The piano, which first came up for sale in June 2008, was clearly Elton John's.
This is how it was marketed: "SIR ELTON JOHN'S STEINWAY NO.426549 GRAND PIANO, (CIRCA 1972)," along with a lone footnote describing the instrument's origins: "Completed in New York, June 9th, 1972 and sold to Elton John at his Beverley Hills address, subsequently housed at Lockwood House." Sir Elton even signed the piano, on the gilded cast-iron frame. In permanent black ink, he wrote, "Enjoy this as much as I have, Elton John."
And that was it. This was all Curtis Schwartz knew about the piano when he bought it 13 years ago, and as far as he was concerned at the time, that was plenty. The longtime engineer whose name can be found on albums by Siouxsie and the Banshees, Lush, Cutting Crew, the Bee Gees and Yes simply needed a new piano for his studio in the English countryside, something to replace his longtime Yamaha that was "banged up" from decades of studio use. And if this Steinway for sale was good enough for Sir Elton, well, it was good enough for him, too.
"I was only happy it was a great piano," Schwartz says now. "I just assume Elton John would have a piano in every city, and this was just one of his, like, 122 pianos."
Except, no. This wasn't just another one of Sir Elton's pianos. Far from it.
A decade after he'd bought the piano, which is one of many landmark items featured in Heritage Auctions
' July 16-18 Entertainment & Music Memorabilia event, Schwartz says he received a phone call from an attorney who identified himself as John's archivist, who wanted to know if he owned the Steinway bearing the serial number 426549. Schwartz said yes, at which point he was informed that this piano had been the very one the singer-songwriter used during tours in the 1970s well into the 1990s.
As Schwartz would learn, the Steinway was initially a loaner for one of the company's most famous clients. Three years after its completion and delivery, John bought it and finalized its customization, which meant "re-weighting the keys to provide a very light and responsive touch." That's according to an April 2021 report from Steinway & Sons London Technical Services Manager David Widdicombe.
Indeed, only recently Schwartz has learned the whole story behind this piano and it has a novel's worth of tales to tell.
Once the engineer learned that this was John's touring piano and his only one, at that he began doing some sleuthing, and reached out to Steinway for confirmation that this was indeed The Real Thing. Widdicombe confirmed in his report that "this customer was Elton John who used the instrument as a touring piano throughout the 1970's and 80's."

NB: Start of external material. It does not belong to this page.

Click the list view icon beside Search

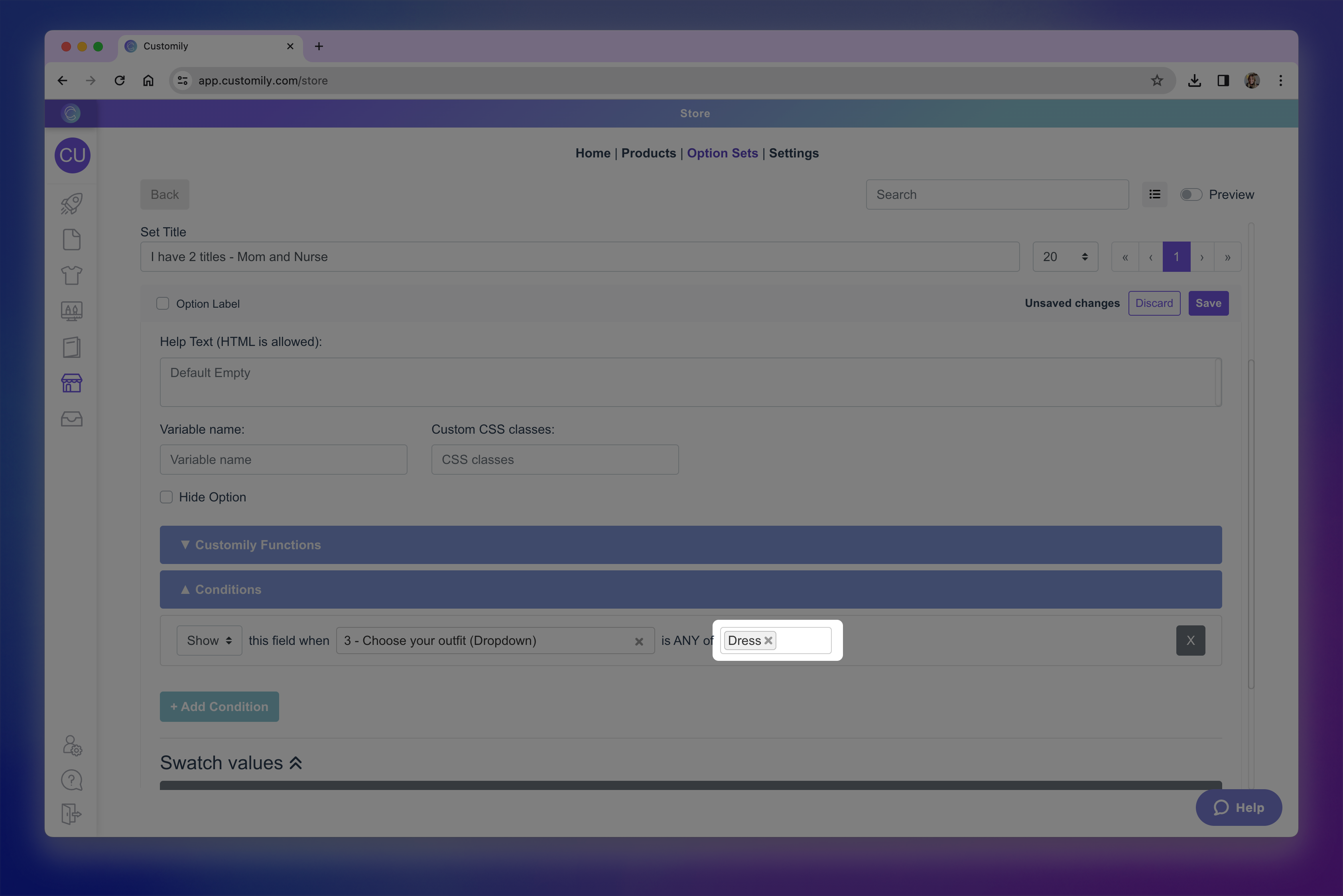(x=1154, y=194)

Indeed, this is the very Steinway seen in the iconic photos of Sir Elton at Dodger Stadium during two sold-out gigs in October 1975, when he played to more than 100,000 people including his parents. Widdecombe also noted in his two-page report that it was clear the piano has once been painted white, which only provided further proof that this was the very piano John played on stage. In time Schwartz would come to learn that this Steinway had been played during hundreds of gigs spanning two decades, culminating with 91 concerts during its final year of use in 1993.
It traveled the world and even shared stages with two Beatles. Sir Elton played it that November 1974 night at Madison Square Garden when John Lennon showed up to pay off a bet and play three songs, among them their hit single "Whatever Gets You Thru the Night." It was Lennon's final live show. And Paul McCartney used that very Steinway during "Let it Be," the Live Aid finale witnessed by some billion viewers worldwide in 1985.
It was also been used by Freddie Mercury during Queen's "A Day at the Races" tour in 1977. In fact, the piano is accompanied by an email from Peter Hince, Queen's road manager at the time, in which he notes that the singer had been frustrated with the endless buffet of mediocre pianos that showed up on the road, and asked to borrow John's for the '77 tour. Wrote Hince, "No doubt having the same quality piano ever show gave Fred more confidence in his playing and of course the sound quality too.
Schwartz makes no secret about why he's selling the Steinway: a divorce, simple as that.
"Otherwise ..." He laughs. "I mean, it's lovely. I love playing it. Everyone who's ever played it, including Yes' Geoff Downes, loves playing it. It's like driving a Bentley."
Yes, one that Elton John sat in for 20 glorious years while entertaining the world.